Hasta que ocurrió lo terrible. Un hombre entró en el patio con un perro enorme. Un mastín peludo, con ojos frenéticos. Y aquel hombre, como si lo hiciera a propósito, lo lanzó contra Peluso. Carrera por los ventisqueros, entre coches, sobre aceras heladas. Peluso reaccionó. Saltó a un árbol y trepó, más alto, más lejos, hasta que su corazón latió en pánico.

Pero bajar… no sabía cómo. La rama bajo sus patas era fina, y el miedo lo paralizó. Maulló, llamando a las abuelas. El primer día, ellas se agitaron abajo, con hierba gatera y discos de teléfono al 112: «¡Socorro, el gato no puede bajarse!»

— ¡Bajará solo! — respondían al otro lado. — Cuando quiera.

Segundo día. Nevó. La gente desapareció. Peluso comió nieve. Masticó ramitas del hambre. La noche fue eterna. La escarcha se pegó a su pelo, convirtiéndolo en un bloque de hielo. Tercer día… ya no maulló. Solo esperó. En silencio, exhausto. El frío le quemaba los huesos, las patas azules, el corazón a trompicones. Se desvanecía.

Y al cuarto día, ocurrió lo inevitable: sus patas cedieron. Peluso, como una hoja de otoño, cayó. Giro tras giro, espantando copos, aterrizó en un montón de nieve, se hundió, tembló… y no pudo levantarse. Abrió la boca, pero no salió ni un maullido. ¿El final?

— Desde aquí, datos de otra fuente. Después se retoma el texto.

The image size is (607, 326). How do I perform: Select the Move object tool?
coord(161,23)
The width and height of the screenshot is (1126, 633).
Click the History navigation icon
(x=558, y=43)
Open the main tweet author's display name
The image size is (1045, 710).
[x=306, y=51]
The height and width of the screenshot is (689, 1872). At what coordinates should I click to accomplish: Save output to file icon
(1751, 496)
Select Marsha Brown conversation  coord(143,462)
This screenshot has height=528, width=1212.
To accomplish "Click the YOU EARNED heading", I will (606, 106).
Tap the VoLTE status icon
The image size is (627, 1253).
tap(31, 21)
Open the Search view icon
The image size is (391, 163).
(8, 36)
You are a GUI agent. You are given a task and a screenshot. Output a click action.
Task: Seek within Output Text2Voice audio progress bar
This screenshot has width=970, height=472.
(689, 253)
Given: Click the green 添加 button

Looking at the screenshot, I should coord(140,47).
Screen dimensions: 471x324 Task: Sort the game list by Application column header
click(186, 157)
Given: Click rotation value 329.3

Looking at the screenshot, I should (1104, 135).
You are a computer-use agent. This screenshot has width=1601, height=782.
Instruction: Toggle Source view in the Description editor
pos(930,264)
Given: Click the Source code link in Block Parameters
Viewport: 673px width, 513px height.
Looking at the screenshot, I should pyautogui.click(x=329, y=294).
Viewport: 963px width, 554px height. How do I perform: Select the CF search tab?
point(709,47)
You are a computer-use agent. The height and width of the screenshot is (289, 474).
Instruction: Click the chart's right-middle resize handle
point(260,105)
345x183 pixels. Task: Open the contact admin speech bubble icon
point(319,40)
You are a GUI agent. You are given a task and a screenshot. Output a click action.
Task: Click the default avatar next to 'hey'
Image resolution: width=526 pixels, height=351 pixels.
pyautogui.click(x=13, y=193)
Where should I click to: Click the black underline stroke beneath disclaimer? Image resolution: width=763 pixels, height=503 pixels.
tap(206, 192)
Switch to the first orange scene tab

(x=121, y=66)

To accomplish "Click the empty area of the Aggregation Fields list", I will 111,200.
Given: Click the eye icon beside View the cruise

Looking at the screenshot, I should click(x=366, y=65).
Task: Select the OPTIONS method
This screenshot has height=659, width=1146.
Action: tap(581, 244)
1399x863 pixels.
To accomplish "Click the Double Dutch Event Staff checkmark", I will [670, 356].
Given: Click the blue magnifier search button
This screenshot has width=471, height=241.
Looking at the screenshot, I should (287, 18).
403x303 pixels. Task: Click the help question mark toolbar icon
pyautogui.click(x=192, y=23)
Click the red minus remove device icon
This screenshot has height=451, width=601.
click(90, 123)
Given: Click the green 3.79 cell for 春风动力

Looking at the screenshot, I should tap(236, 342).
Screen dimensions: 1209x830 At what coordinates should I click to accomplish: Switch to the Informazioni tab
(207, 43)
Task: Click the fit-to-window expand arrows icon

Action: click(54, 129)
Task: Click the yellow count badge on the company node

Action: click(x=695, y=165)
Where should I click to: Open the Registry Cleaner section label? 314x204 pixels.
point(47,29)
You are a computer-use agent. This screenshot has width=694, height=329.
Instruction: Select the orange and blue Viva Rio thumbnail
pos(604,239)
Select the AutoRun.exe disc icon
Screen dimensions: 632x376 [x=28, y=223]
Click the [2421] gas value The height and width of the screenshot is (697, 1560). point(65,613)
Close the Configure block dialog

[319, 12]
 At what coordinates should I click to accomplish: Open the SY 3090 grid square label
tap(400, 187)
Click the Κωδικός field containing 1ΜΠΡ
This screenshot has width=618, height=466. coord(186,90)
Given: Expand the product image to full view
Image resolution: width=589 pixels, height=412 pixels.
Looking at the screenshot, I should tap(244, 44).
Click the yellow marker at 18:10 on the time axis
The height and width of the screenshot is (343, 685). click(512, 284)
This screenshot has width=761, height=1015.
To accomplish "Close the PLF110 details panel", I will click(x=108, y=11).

Entonces… un olor. Le atravesó las narices como un rayo de sol en la oscuridad. Comida.

Entreabrió los ojos. Justo ante su hocico, sobre la nieve… estaba ella. La lulita. Aún tibia por dentro, helada fuera, pero aromática, deliciosa, real. Mordisqueada por dientes infantiles, pero aún entera.

Peluso se abalanzó con el alma. Mordió, rasgó, masticó, incrédulo. Comió como nunca. Aquel trozo de masa, mantequilla y queso, que había viajado del campo a la basura, fue su salvación. Una segunda oportunidad. Un regalo del cielo.

El gato se levantó. Miró alrededor. La ventisca aullaba, pero su cuerpo ardía. Se sacudió y trotó hacia el portal. El de siempre, el de las abuelas.

— ¡Pelusooo! ¡Dios mío! ¡Está vivo! — gritó la tía Lola, saliendo al porche.
— ¡Peluso! ¡Llamamos, suplicamos, esperamos! ¡El 112 no vino! ¡Y cayó solo, nuestro tonto!

Las abuelas lo rodearon como si fuera el sol. Alguien abrió la puerta, alguien trajo una manta caliente. Y Peluso… esta vez entró. Y no armó ruido. Se acurrucó en un rincón. Se calentaba. Digería su lulita.

Mientras, en alguna parte, en la panadería caliente, metían otra hornada de lulitas al horno. Y quizá una de ellas, algún día, salvaría otra vida.

El final solo es el principio. Sobre todo si eres un gato. Y sobre todo si encuentras una lulita.